The CAMELS Multifield Dataset Analysis project utilizes deep learning techniques to predict fundamental cosmological parameters from simulated astrophysical datasets. Focusing on a subset of the CAMELS dataset, this analysis explores the potential of machine learning in uncovering insights about the universe.

This project is a demonstration of interdisciplinary research at the intersection of software development, data analysis, and computational physics.

Key Objectives:

Train machine learning models to predict cosmological parameters from individual 2D maps.
Explore the effectiveness of combining multiple maps for enhanced predictions.
Experiment with transferring learning across different astrophysical fields.
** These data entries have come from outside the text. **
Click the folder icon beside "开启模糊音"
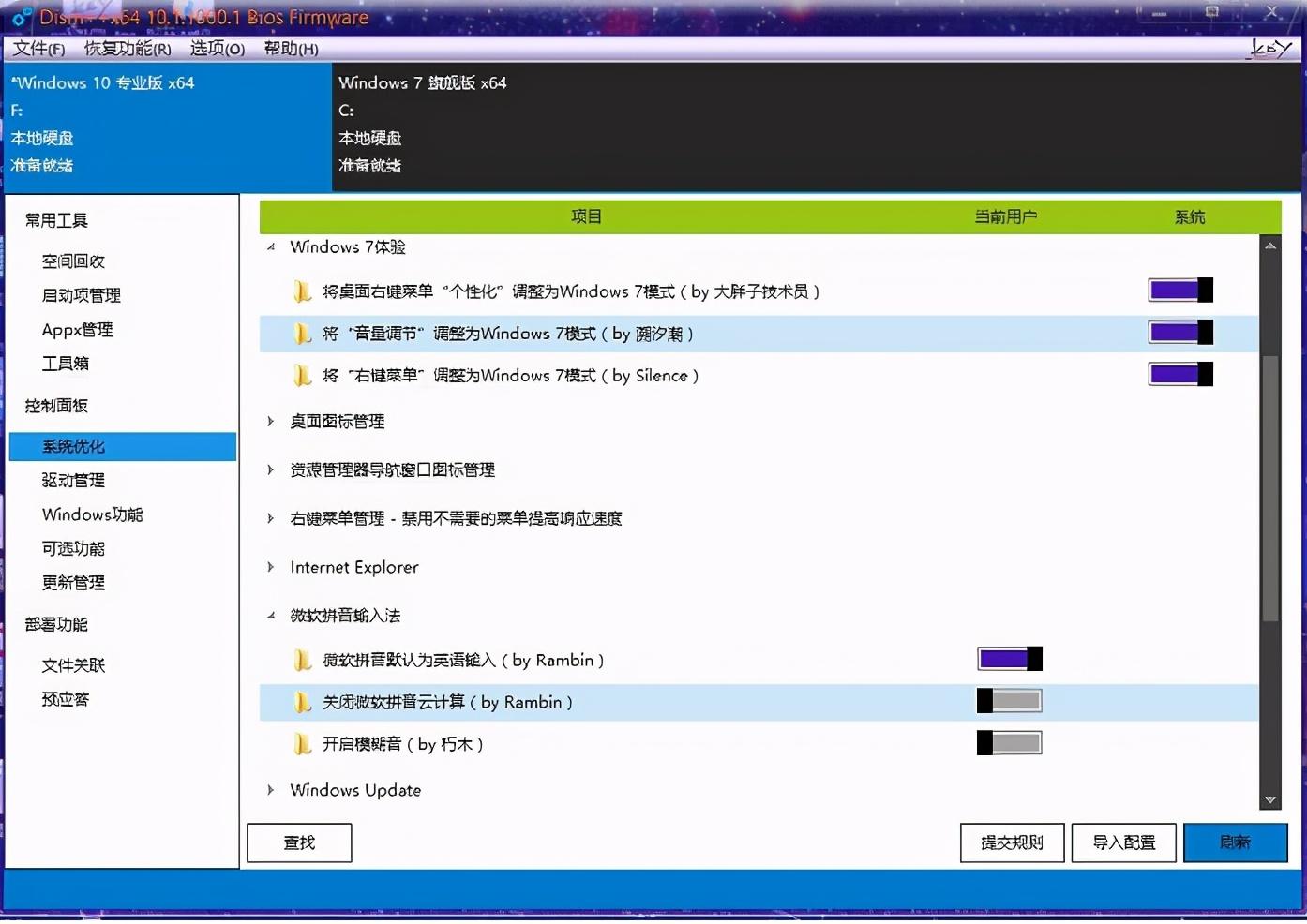 (302, 743)
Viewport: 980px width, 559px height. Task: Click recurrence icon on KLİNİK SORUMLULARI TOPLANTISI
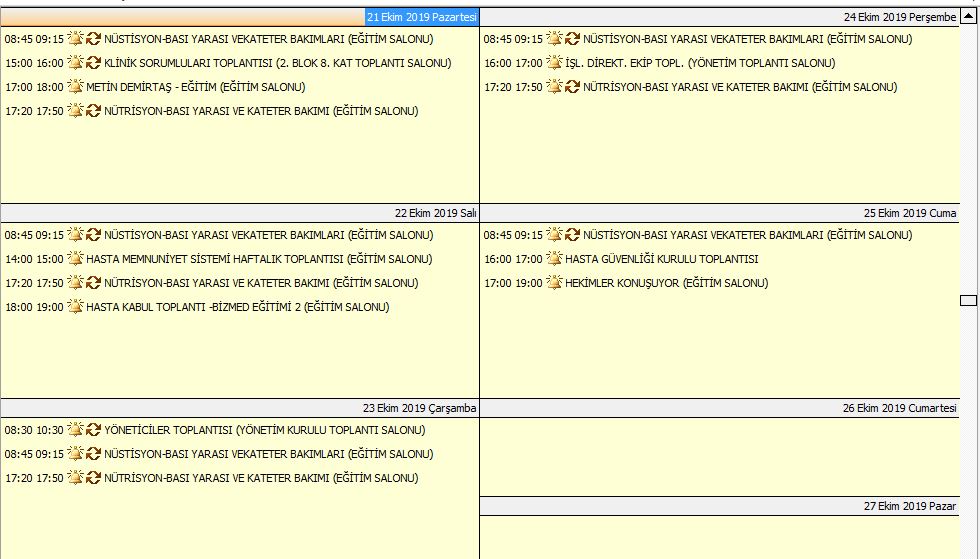coord(93,63)
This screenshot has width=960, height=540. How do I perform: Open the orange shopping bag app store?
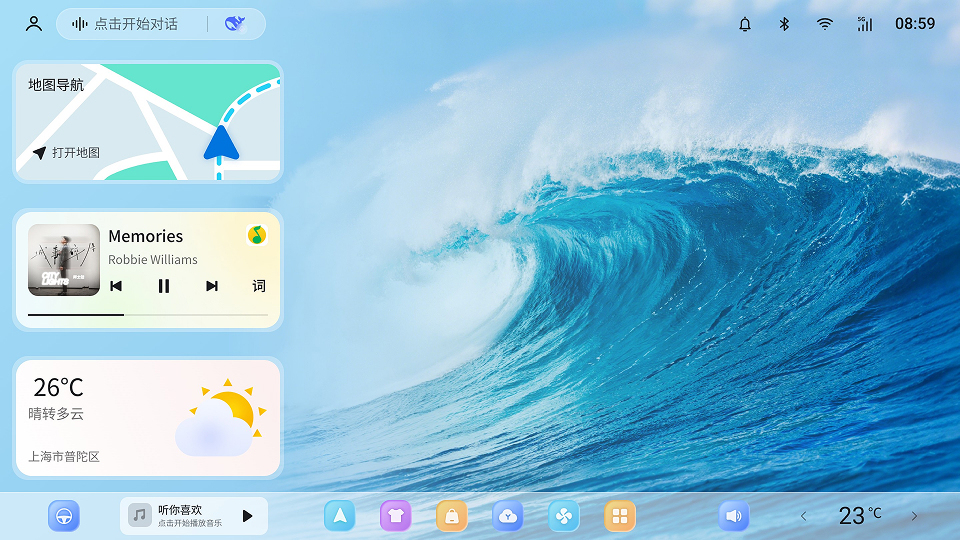coord(452,516)
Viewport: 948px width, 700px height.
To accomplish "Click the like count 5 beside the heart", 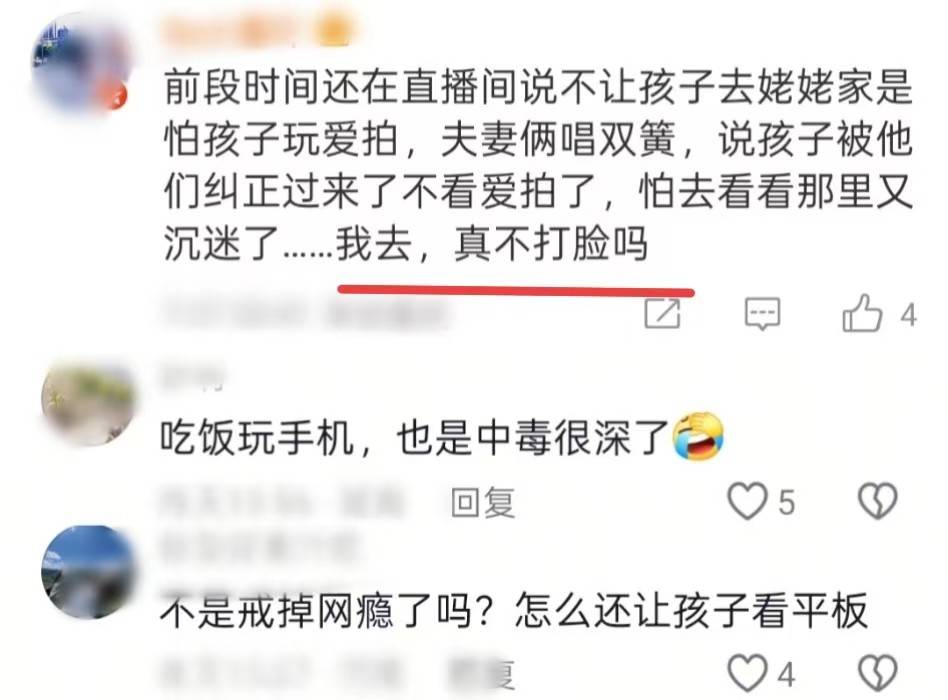I will click(x=786, y=502).
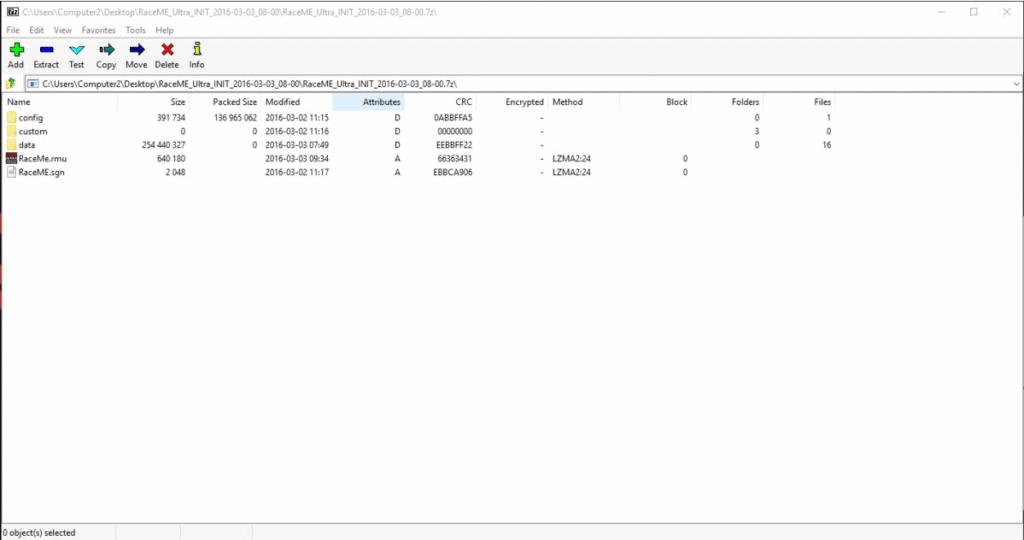The width and height of the screenshot is (1024, 540).
Task: Select the config folder
Action: point(30,118)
The full project report can be found here or viewed in the pdf viewer further down this page.

Dataset Description

The project uses a subset of the IllustrisTNG simulation from the CAMELS dataset, focusing on 2D maps where specific astrophysical parameters are varied. The key predicted cosmological and astrophysical parameters can be seen in the table below as well as the astrophysical fields the model was trained on.

Parameter Descriptions

Variable	Description
Ω_m	Matter density in the universe
σ₈	Smoothness of the matter distribution
A_SN1, A_SN2	Parameters controlling supernova feedback
A_AGN1, A_AGN2	Parameters controlling black-hole feedback

Astrophysical Fields

Field	Prefix
Gas density	Mgas
Gas velocity	Vgas
Gas temperature	T
Gas metallicity	Z
Neutral hydrogen density	HI
Electron number density	ne
Magnetic fields	B
Magnesium over Iron	MgFe
Dark matter density	Mcdm
Dark matter velocity	Vcdm
Stellar mass density	Mstar
Total matter density	Mtot

Simulation video courtesy of Illustris Collaboration. Time evolution of four separate sub-regions of the Illustris volume, from high redshift to z=0, showing gas temperature. Each region is several Mpc on a side, and each samples a different over-density relative to the cosmic mean, from highly over-dense (top left) to under-dense (counter-clockwise).

Methodology

The project methodology revolves around deep learning model development, leveraging PyTorch for training. The workflow included:

Data Preparation:
- Loaded and normalized the dataset using a custom CAMELS_Dataset class.
- Applied data augmentation techniques but found no significant improvement in accuracy.
Model Selection and Training:
- Developed a deep learning model using PyTorch for image-to-value regression.
- Conducted extensive hyperparameter tuning to optimize model performance.
- Evaluated the models based on both validation loss and a custom cost function to balance model size and accuracy.
Multi-Map Training:
- Experimented with training models on combinations of multiple maps, finding that including additional maps as channels yielded better results.